Towards Natural Language-Based Document Image Retrieval: New Dataset and Benchmark
- URL: http://arxiv.org/abs/2512.20174v1
- Date: Tue, 23 Dec 2025 09:14:16 GMT
- Title: Towards Natural Language-Based Document Image Retrieval: New Dataset and Benchmark
- Authors: Hao Guo, Xugong Qin, Jun Jie Ou Yang, Peng Zhang, Gangyan Zeng, Yubo Li, Hailun Lin,
- Abstract summary: Document image retrieval (DIR) aims to retrieve document images from a gallery according to a given query.<n>Existing DIR methods are primarily based on image queries that retrieve documents within the same coarse semantic category.<n>We introduce a new Natural Language-based Document Image Retrieval benchmark with corresponding evaluation metrics.

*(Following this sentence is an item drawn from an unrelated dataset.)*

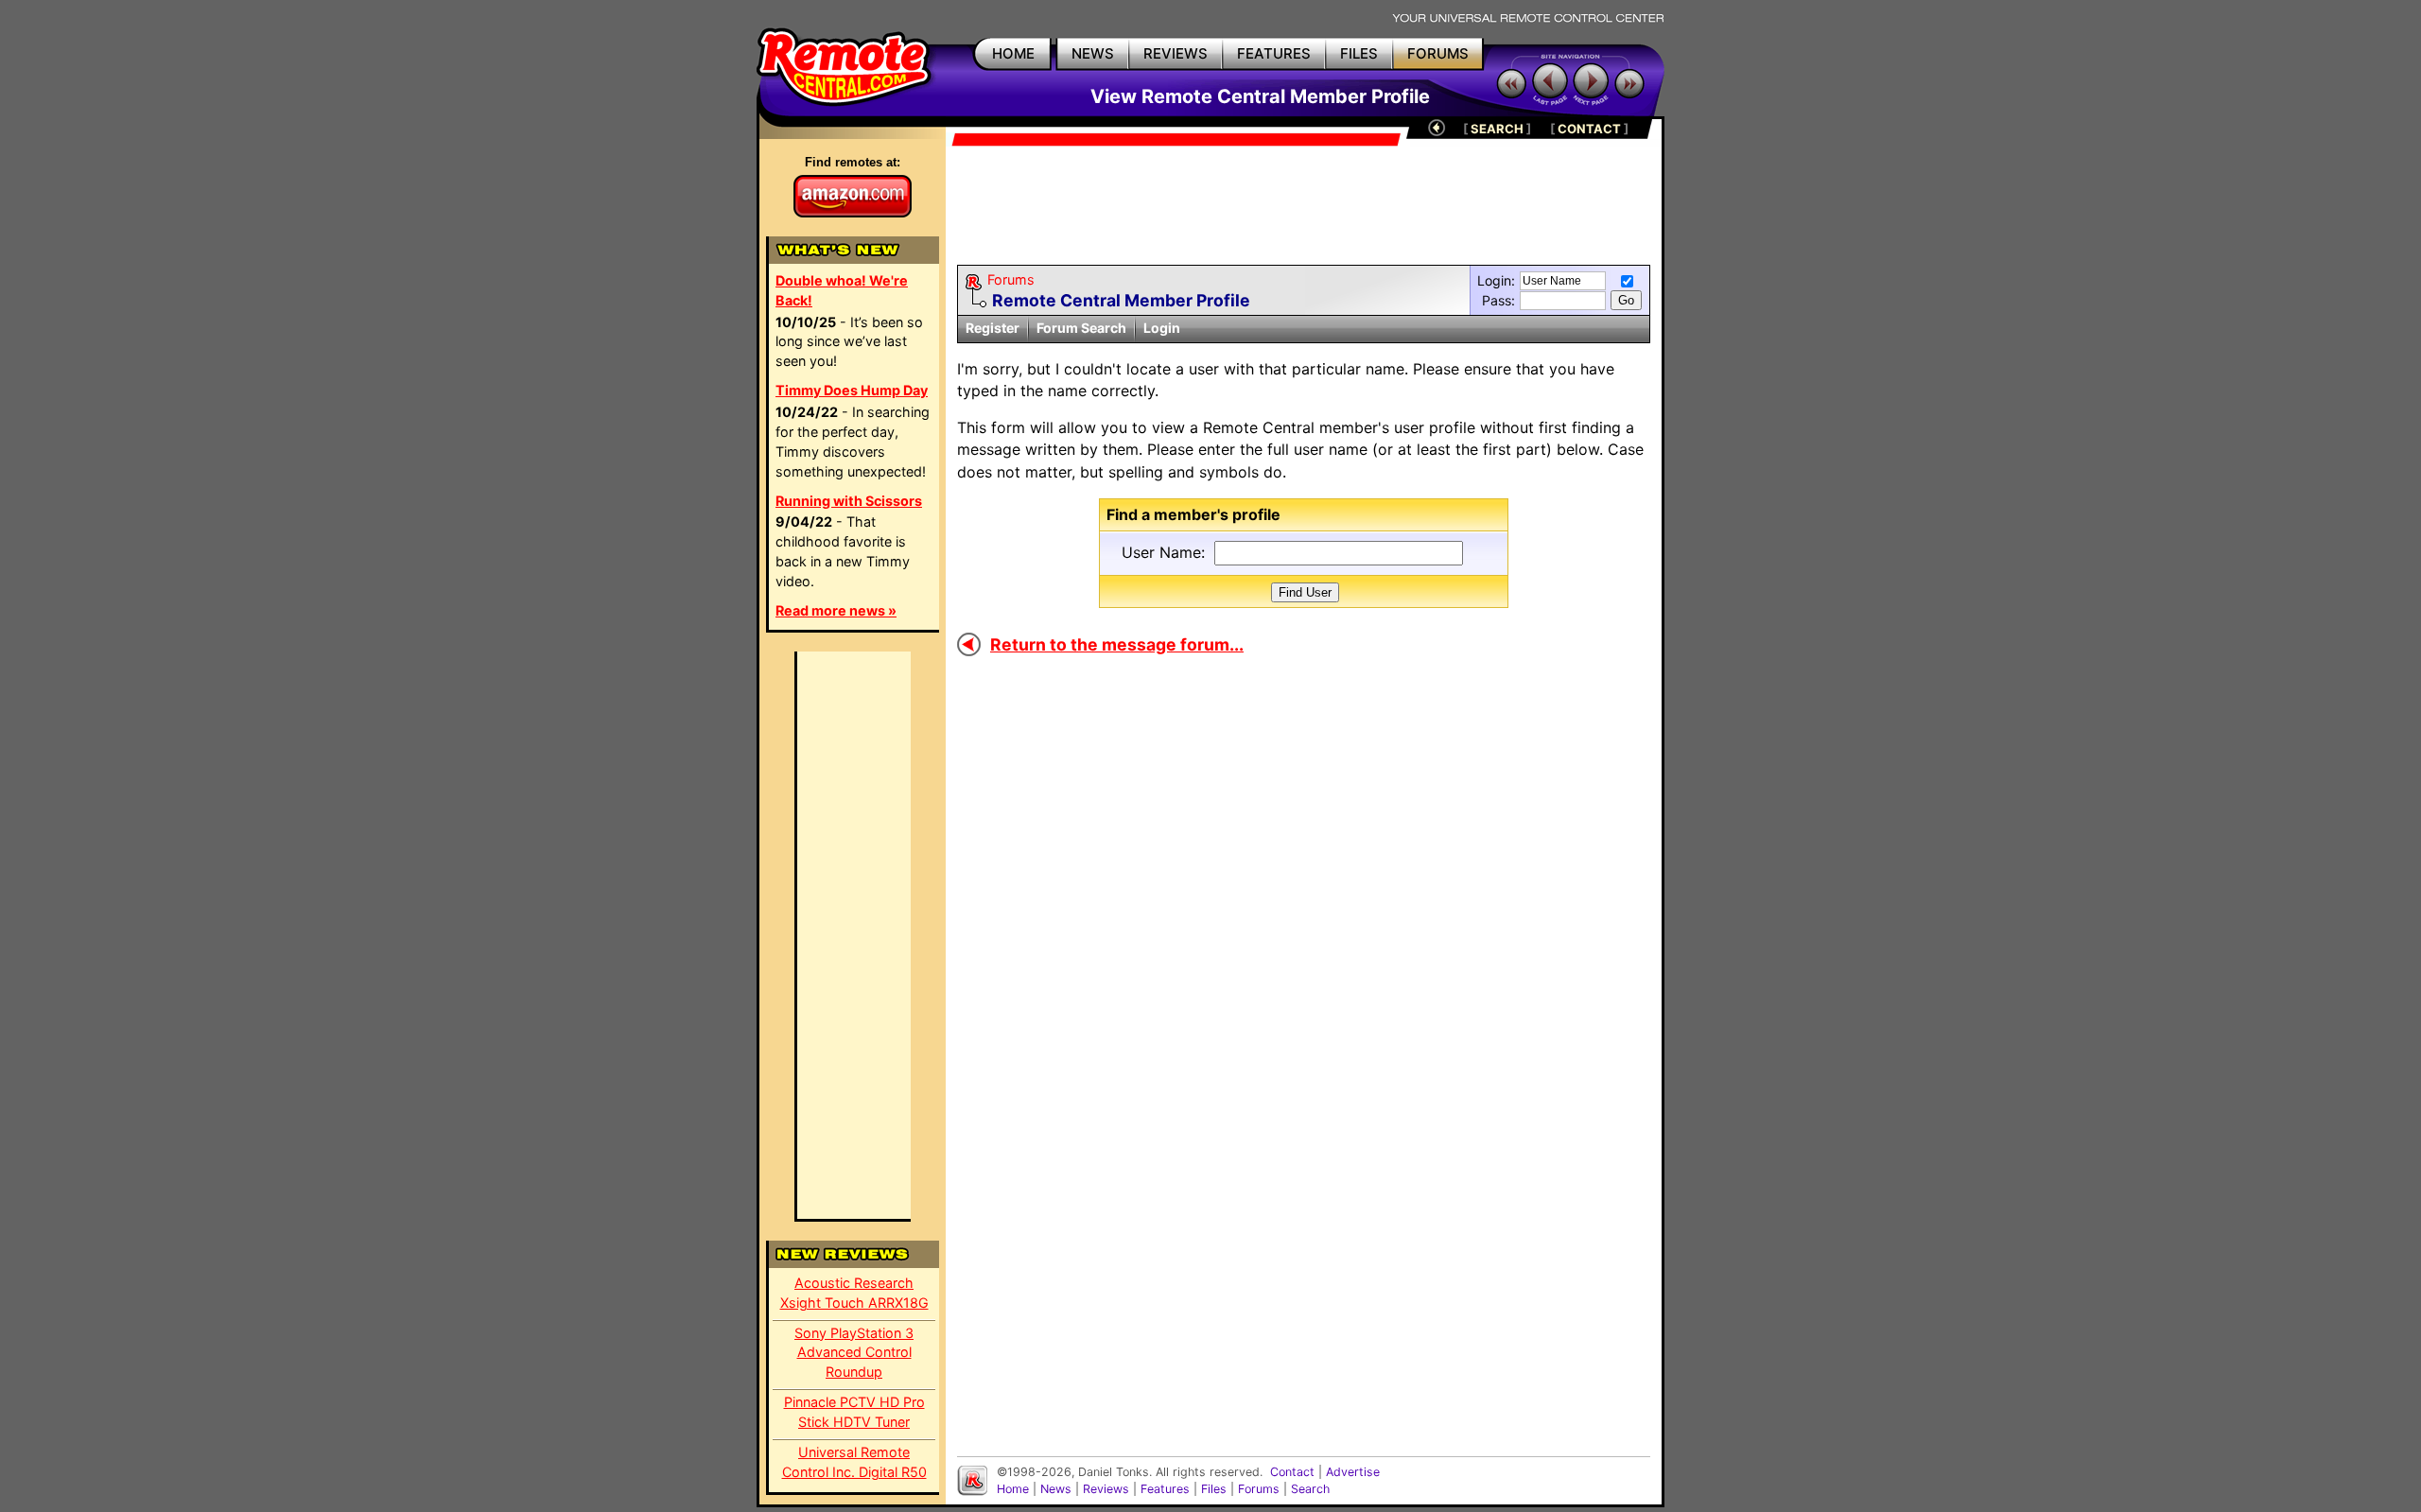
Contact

- Score: 14.379556287829471
- License: http://creativecommons.org/licenses/by/4.0/
- Abstract: Document image retrieval (DIR) aims to retrieve document images from a gallery according to a given query. Existing DIR methods are primarily based on image queries that retrieve documents within the same coarse semantic category, e.g., newspapers or receipts. However, these methods struggle to effectively retrieve document images in real-world scenarios where textual queries with fine-grained semantics are usually provided. To bridge this gap, we introduce a new Natural Language-based Document Image Retrieval (NL-DIR) benchmark with corresponding evaluation metrics. In this work, natural language descriptions serve as semantically rich queries for the DIR task. The NL-DIR dataset contains 41K authentic document images, each paired with five high-quality, fine-grained semantic queries generated and evaluated through large language models in conjunction with manual verification. We perform zero-shot and fine-tuning evaluations of existing mainstream contrastive vision-language models and OCR-free visual document understanding (VDU) models. A two-stage retrieval method is further investigated for performance improvement while achieving both time and space efficiency. We hope the proposed NL-DIR benchmark can bring new opportunities and facilitate research for the VDU community. Datasets and codes will be publicly available at huggingface.co/datasets/nianbing/NL-DIR.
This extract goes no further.